* WHAT IS EXPECTED:
Quote the stretch of the listing from the line containing "Describe the element" through the line containing "at that location.", both ends included, and leave the pictures out of your answer.

* TASK MATERIAL:
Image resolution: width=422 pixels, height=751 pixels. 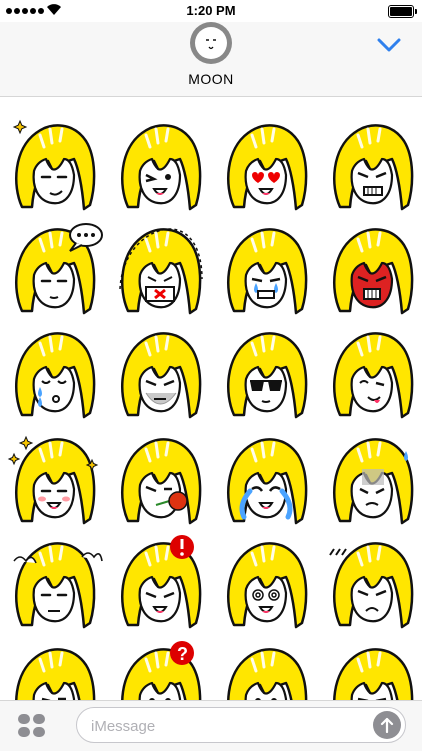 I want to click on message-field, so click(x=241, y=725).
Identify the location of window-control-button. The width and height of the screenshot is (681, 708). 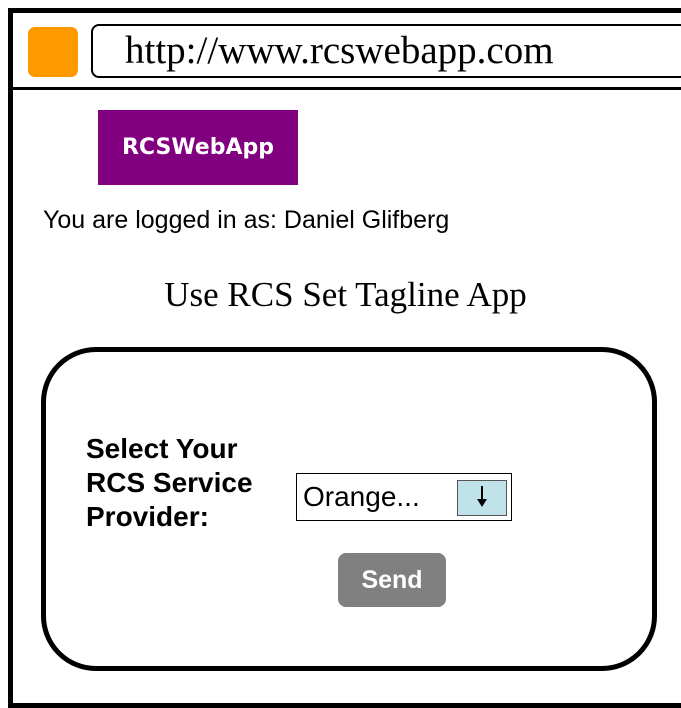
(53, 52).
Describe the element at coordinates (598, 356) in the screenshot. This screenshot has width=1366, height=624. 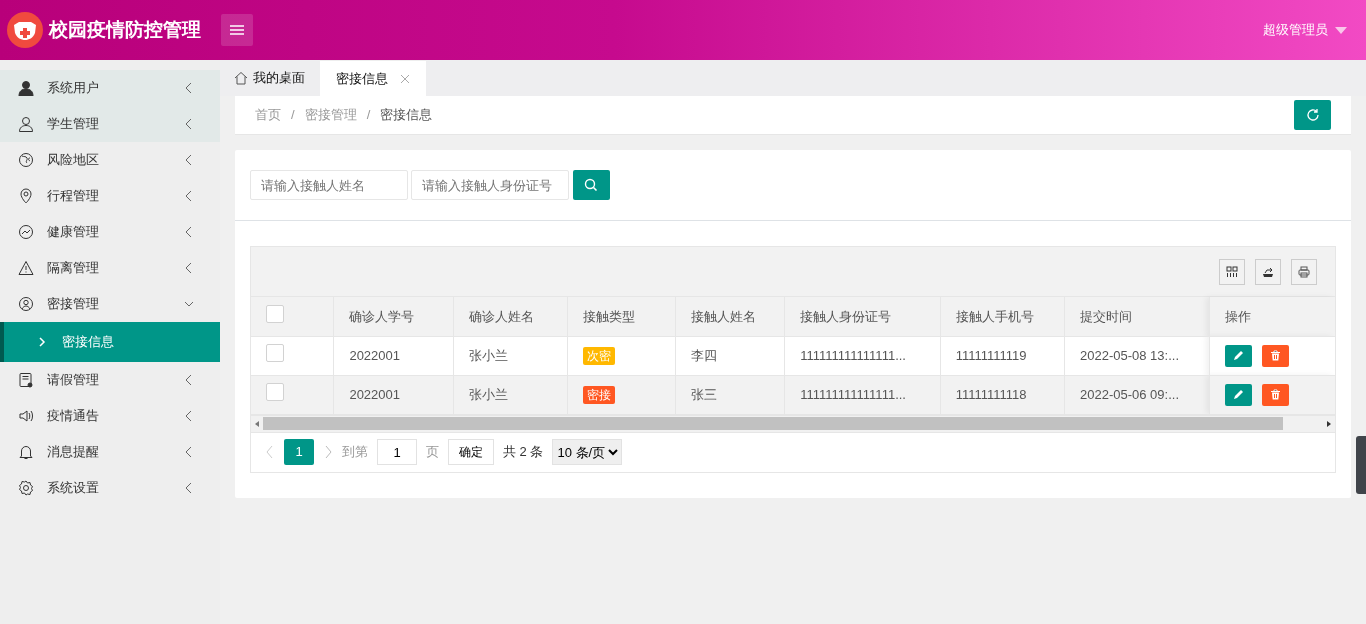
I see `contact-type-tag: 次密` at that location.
==
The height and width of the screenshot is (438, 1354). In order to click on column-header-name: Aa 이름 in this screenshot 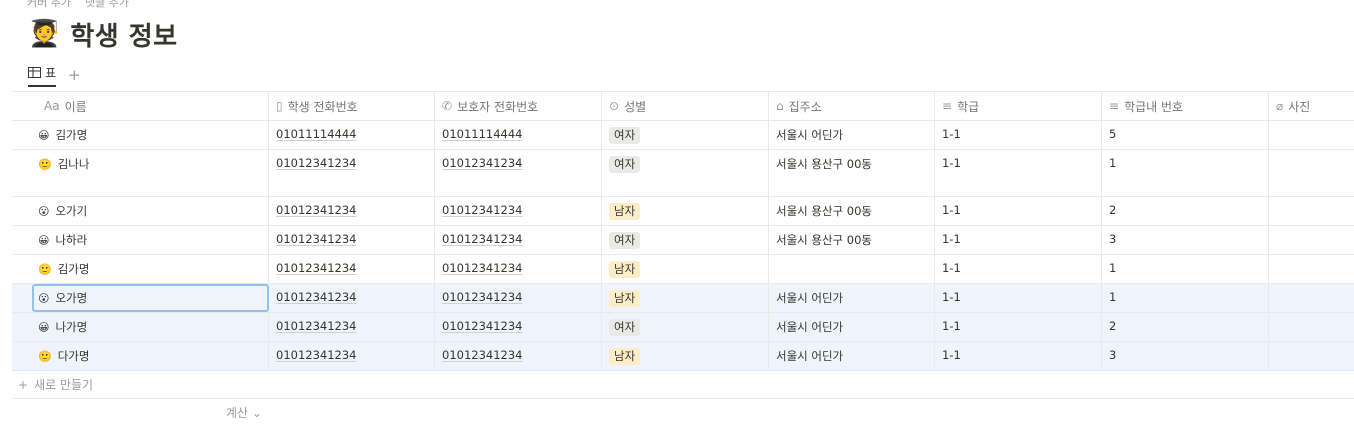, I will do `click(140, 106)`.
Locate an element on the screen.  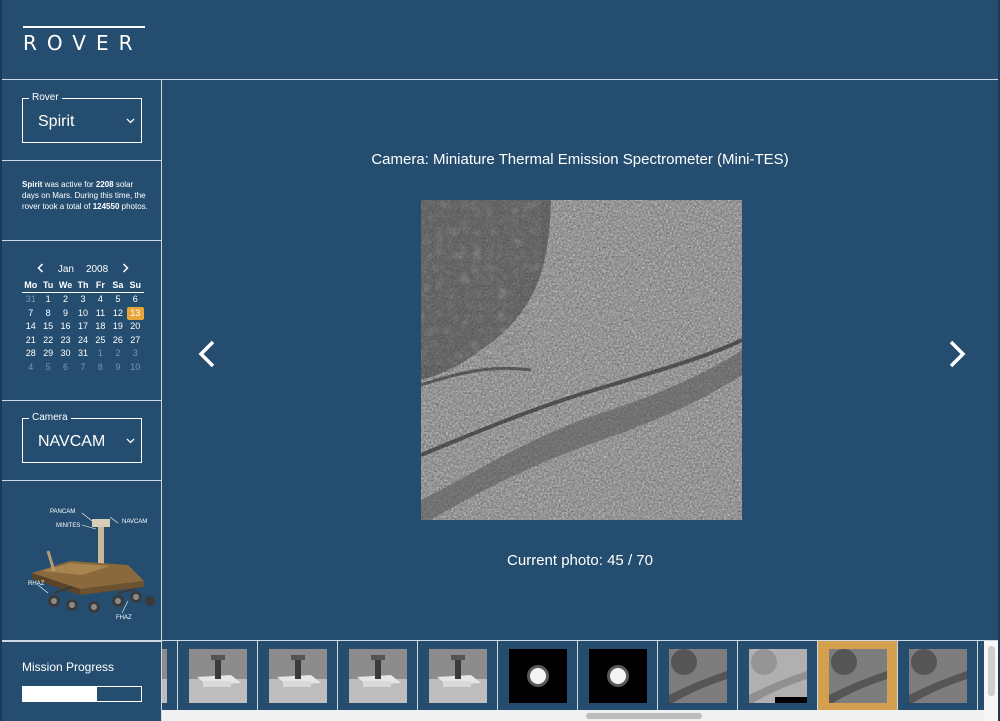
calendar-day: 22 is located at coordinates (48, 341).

* WRITTEN ANSWER:
Describe the element at coordinates (598, 356) in the screenshot. This screenshot has width=1366, height=624. 
I see `contact-type-tag: 次密` at that location.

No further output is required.